Un veto nazi contre un tel projet est clairement signifié à Rome dès l'été et il est faux que Mussolini passe outre. Il est exact en revanche qu'il soit irrité par la signature d'un traité entre la Roumanie et l'Allemagne sans qu'il ait été consulté, et qu'il dise devant Ciano , le 12 octobre, qu'il mettra Hitler devant le fait accompli en Grèce.

Cependant il prévient bel et bien le Reich quelques jours à l'avance. Hitler avait tout le temps de rééditer son veto et s'il ne le fait pas c'est que cette attaque sert ses projets, en l'aidant à resserrer sa propre emprise sur les Balkans, dans la perspective de son agression contre l'URSS.

On trouvera dans mon livre sur Montoire (1996) toutes précisions utiles sur le fait que Mussolini n'avait pas osé persister dans sa résolution de "mettre Hitler devant le fait accompli" mais l'avait au contraire averti de sa "décision irrévocable" d'attaquer la Grèce, sans toutefois préciser la date mais en la disant imminente ("prestissimo"), par une lettre du 22 octobre. Ces faits avaient été établis et publiés par Renzo De Felice au plus tard dans le tome correspondant de sa monumentale biographie du Duce, sorti en 1990.

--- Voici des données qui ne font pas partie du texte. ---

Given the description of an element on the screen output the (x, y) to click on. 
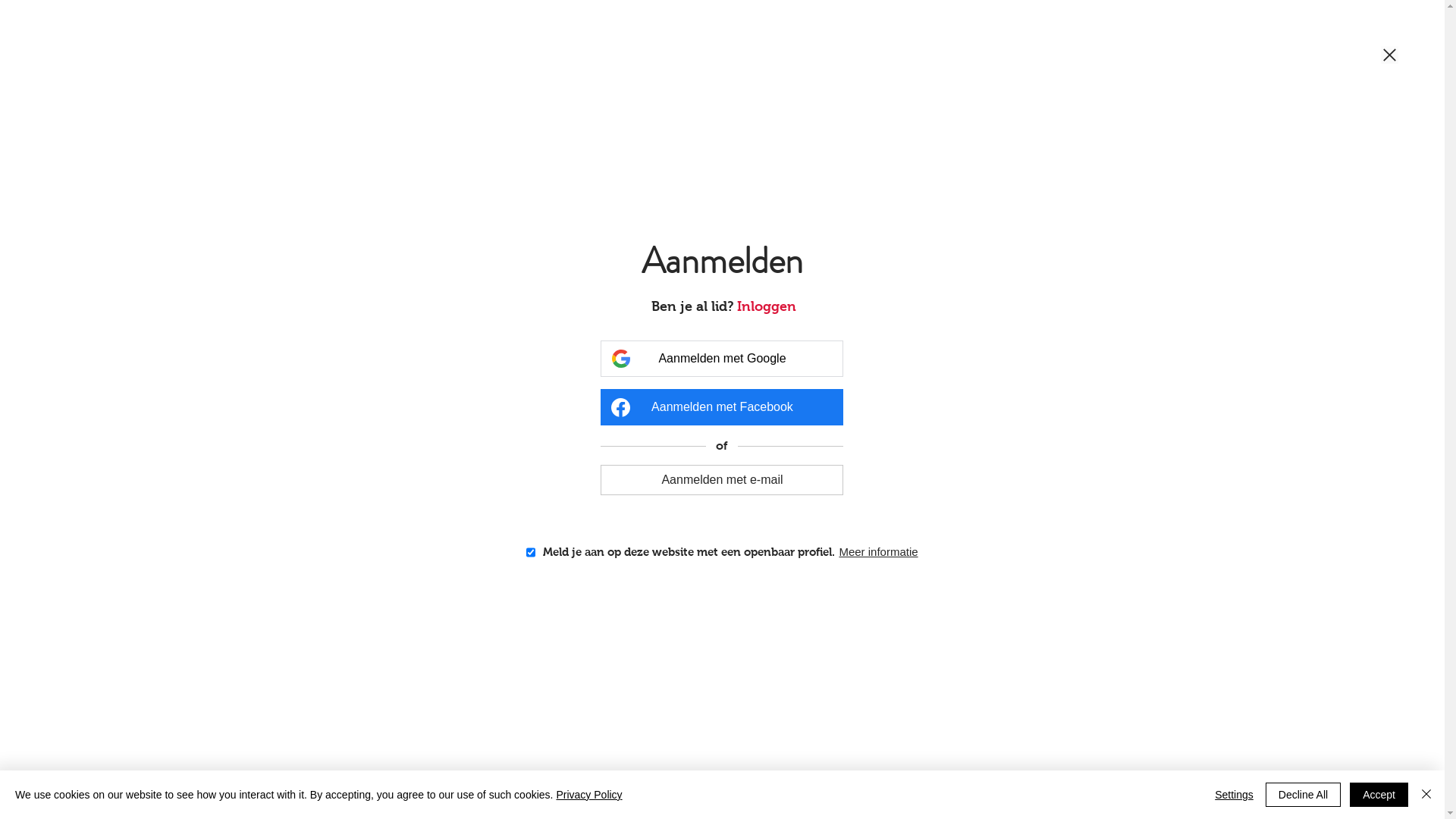
Inloggen Element type: text (766, 306)
Decline All Element type: text (1302, 794)
Accept Element type: text (1378, 794)
Aanmelden met Google Element type: text (721, 358)
Aanmelden met e-mail Element type: text (721, 479)
Aanmelden met Facebook Element type: text (721, 407)
Meer informatie Element type: text (877, 551)
Privacy Policy Element type: text (588, 794)
Given the description of an element on the screen output the (x, y) to click on. 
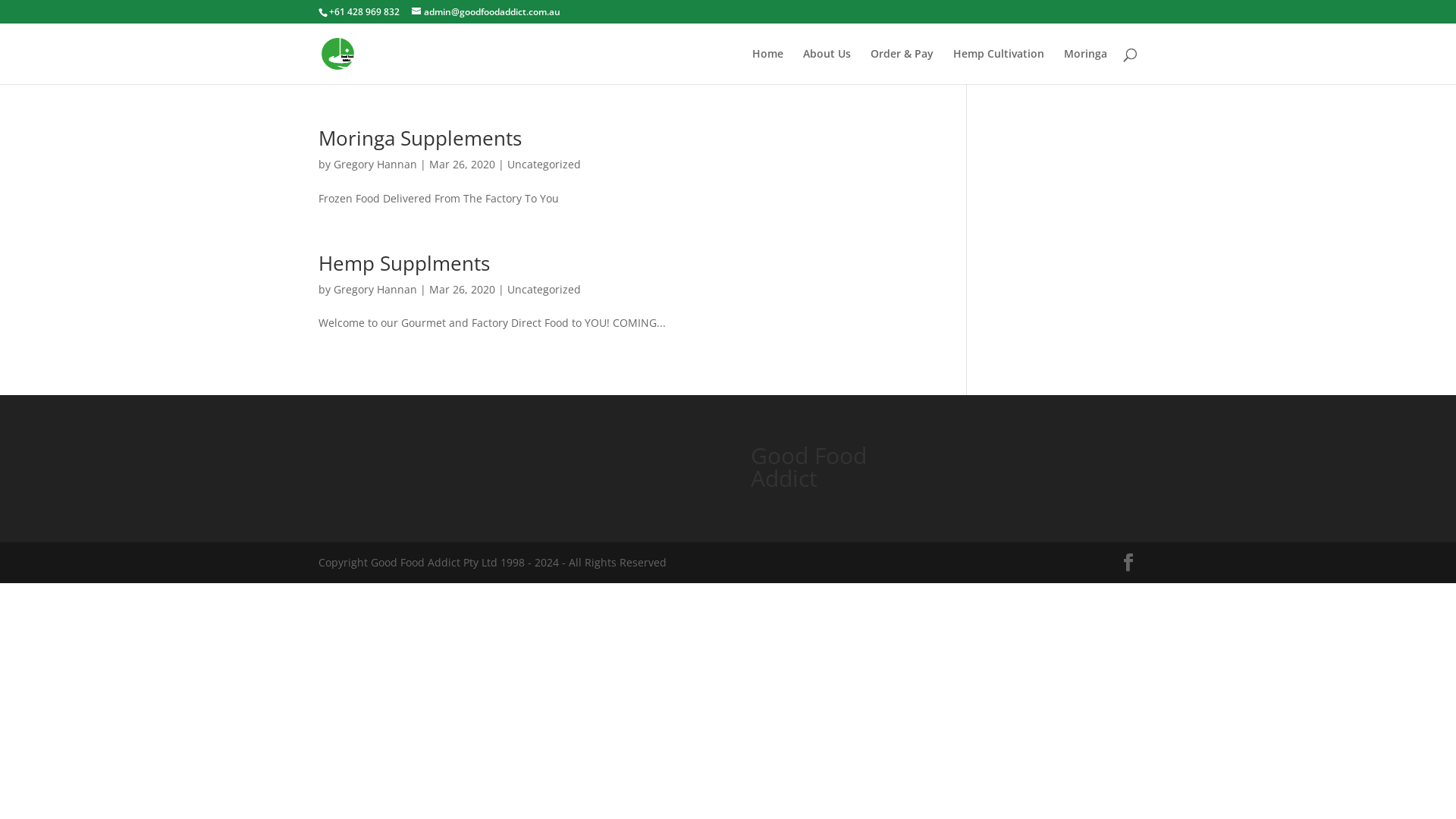
Hemp Cultivation Element type: text (998, 66)
Hemp Supplments Element type: text (403, 262)
Gregory Hannan Element type: text (375, 289)
Gregory Hannan Element type: text (375, 163)
Moringa Supplements Element type: text (419, 137)
Order & Pay Element type: text (901, 66)
Moringa Element type: text (1085, 66)
admin@goodfoodaddict.com.au Element type: text (485, 11)
Uncategorized Element type: text (543, 163)
Uncategorized Element type: text (543, 289)
About Us Element type: text (826, 66)
Home Element type: text (767, 66)
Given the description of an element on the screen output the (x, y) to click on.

En négligeant ces données, ceux qui persistent à colporter la version traditionnelle ne nous apprennent rien sur cette époque mais beaucoup sur la nôtre, et rien sur l'histoire mais beaucoup sur l'historiographie. Ils persistent à considérer, au moins par moments, ces dictatures comme un objet non d'études mais de railleries faciles et approximatives. Surtout, ils s'engluent dans le mythe d'un Hitler paresseux qui ne planifie rien et réagit sans cesse, de façon brouillonne et passionnelle, à une conjoncture qu'il ne maîtrise pas.

En fait,  Hitler contrôle son vassal beaucoup mieux que cela. S'il attaque c'est que cela sert le plan nazi, dans ces premiers mois de l'inattendue et très angoissante résistance churchillienne, qui oblige l'Allemagne à réinvestir immédiatement contre l'URSS les gains de la victoire de mai-juin et, donc, à sécuriser le flanc balkanique de son attaque, aux frais des autres si possible.